Ensure Your Baby Is Sleeping Safely
Do's and Don'ts for safe sleeping
- To reduce the rick of SIDS, lay your baby on his or her back while sleeping and in a safe, fixed-side crib with a firm, tight-fitting crib mattress.
- The only thing that should be in your baby's crib is a tightly fitted crib sheet -- nothing else!
- Use a wearable blanket -- not loose blankets or loose clothing.
- Don't put your baby to sleep on beds, sofas, recliners, chairs, soft surfaces, bouncy chairs, baby swings or car seats.
- Remove all pillows, loose sheets, blankets, toys, crib bumpers, sleep positioners and any other soft bedding products.
The dangers of soft baby bedding
Soft bedding can block a baby's small airway during nap and/or nighttime. Babies can suffocate when their heads become wedged against a mattress, pillow or other soft object or if a parent in the same bed rolls onto them accidentally.
Sharing a room with baby
Safe Kids USA recommends that parents place their baby's crib, bassinet or play yard in their room for the first six months -- for convenient feeding and bonding. According to Safe Kids, sharing a room is a safer option than having your baby sleep in bed with you.
Safe sleeping must-haves for baby
All new cribs on the market (today) meet the safety standards of the CPSC and the JPMA. It's important to always follow assembly directions and never try to fix a crib with tape, wire and rope or by putting a broken side against a wall. Before getting a used crib, check recalls.gov to make sure the crib hasn't been recalled.

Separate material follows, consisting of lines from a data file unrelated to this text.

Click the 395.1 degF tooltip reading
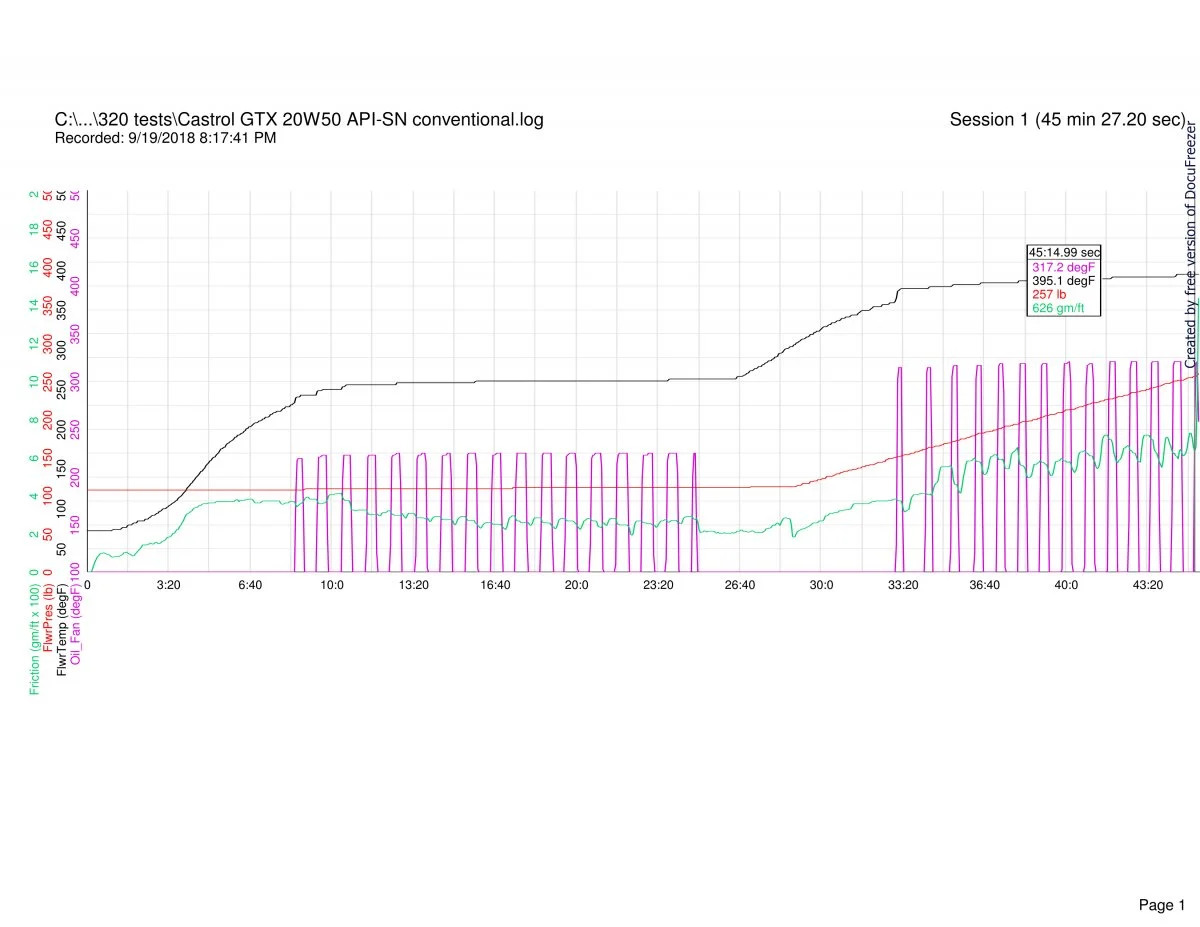1200x927 pixels. coord(1063,281)
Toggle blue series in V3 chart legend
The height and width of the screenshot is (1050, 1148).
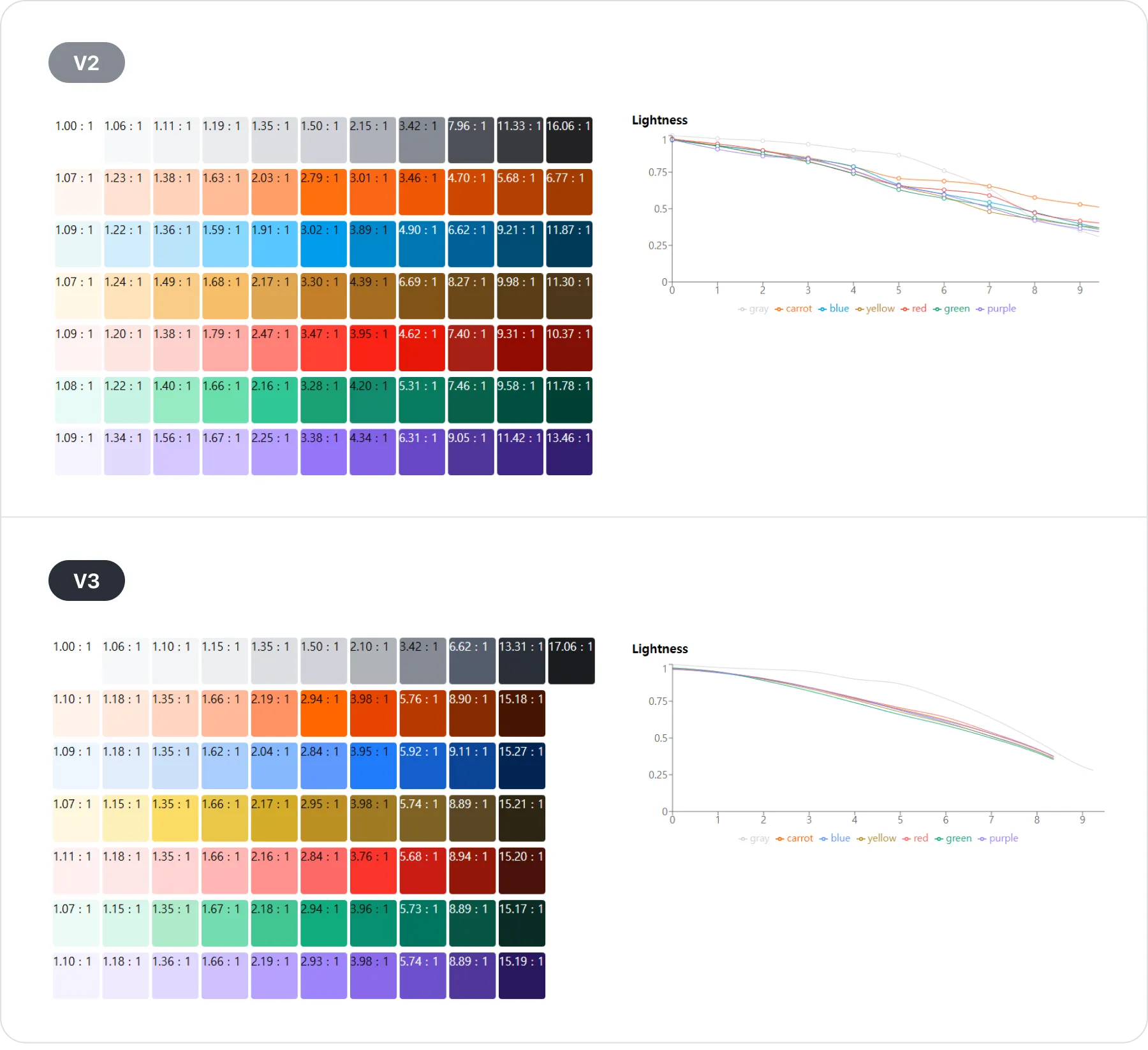(x=835, y=838)
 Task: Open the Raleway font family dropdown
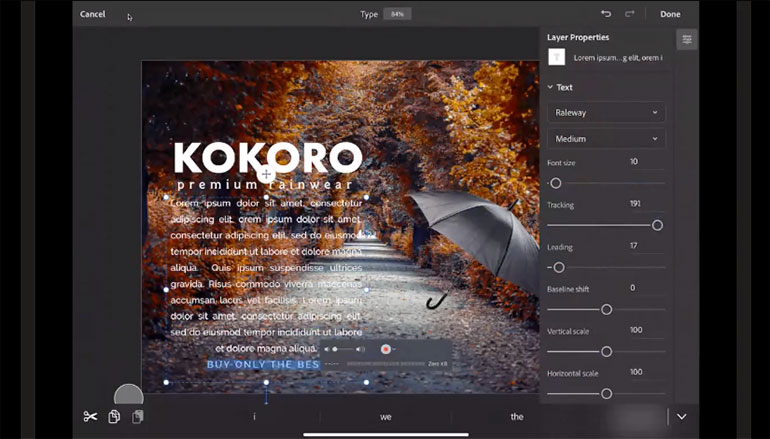[x=606, y=113]
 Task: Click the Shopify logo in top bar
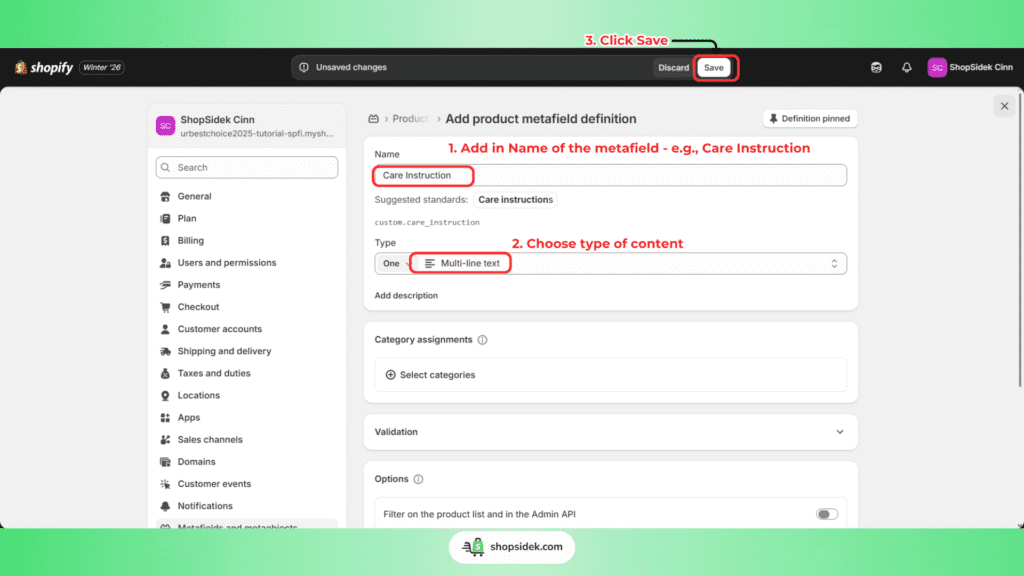click(x=42, y=68)
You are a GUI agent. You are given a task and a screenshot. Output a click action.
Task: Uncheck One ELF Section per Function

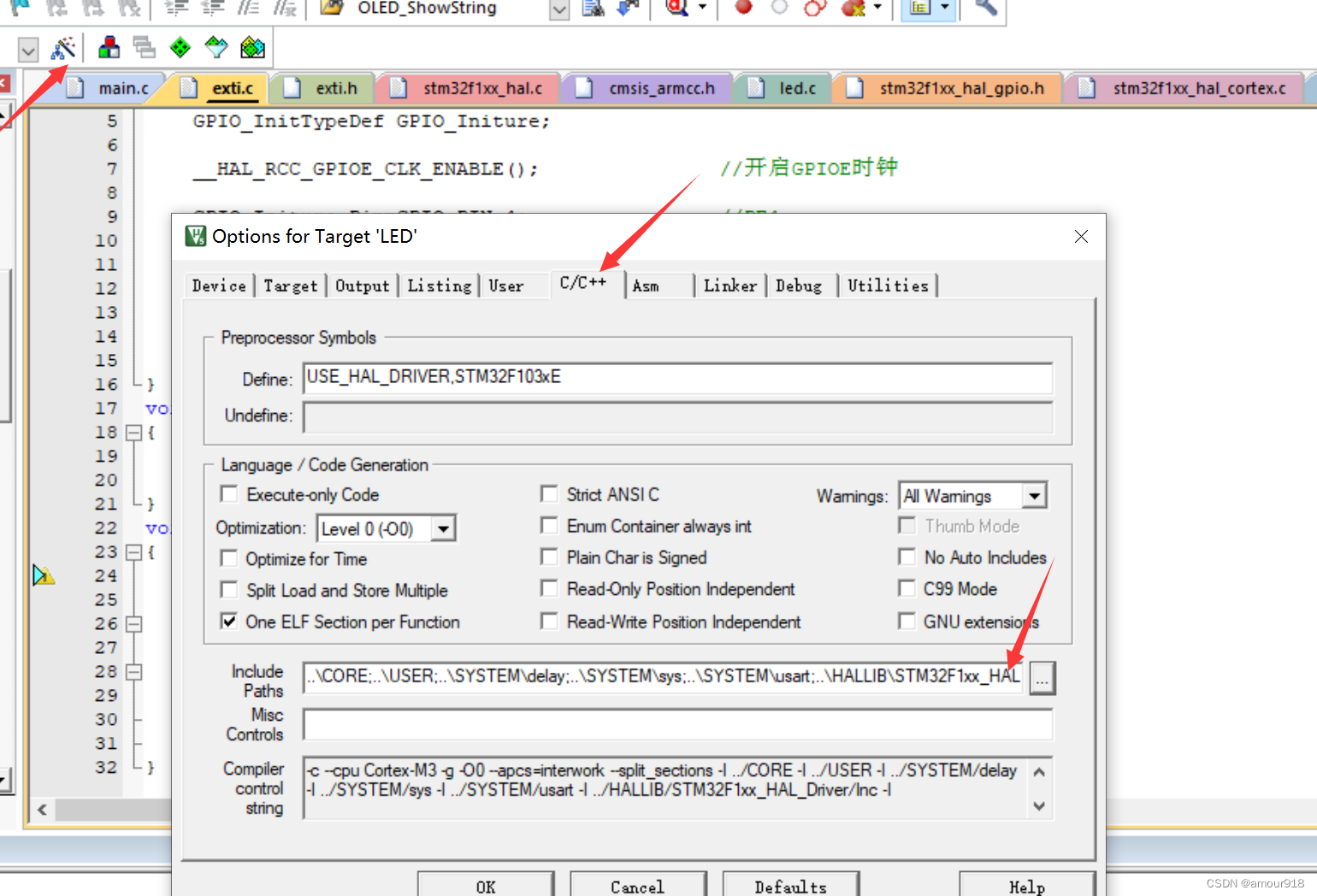(228, 622)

Check used cribs for these strangulation and suffocation hazards.
- Sharp edges.
- Missing, loose or broken parts.
- Loose hardware.
- Cut out designs in the headboard or footboard.
- Crib slats more than 2-3/8 inches apart.
- Corner post extensions over 1/16 of an inch high.
- Gaps larger than two fingers width between the sides of the crib and the crib mattress.
- Drop sides that haven't been fixed in place.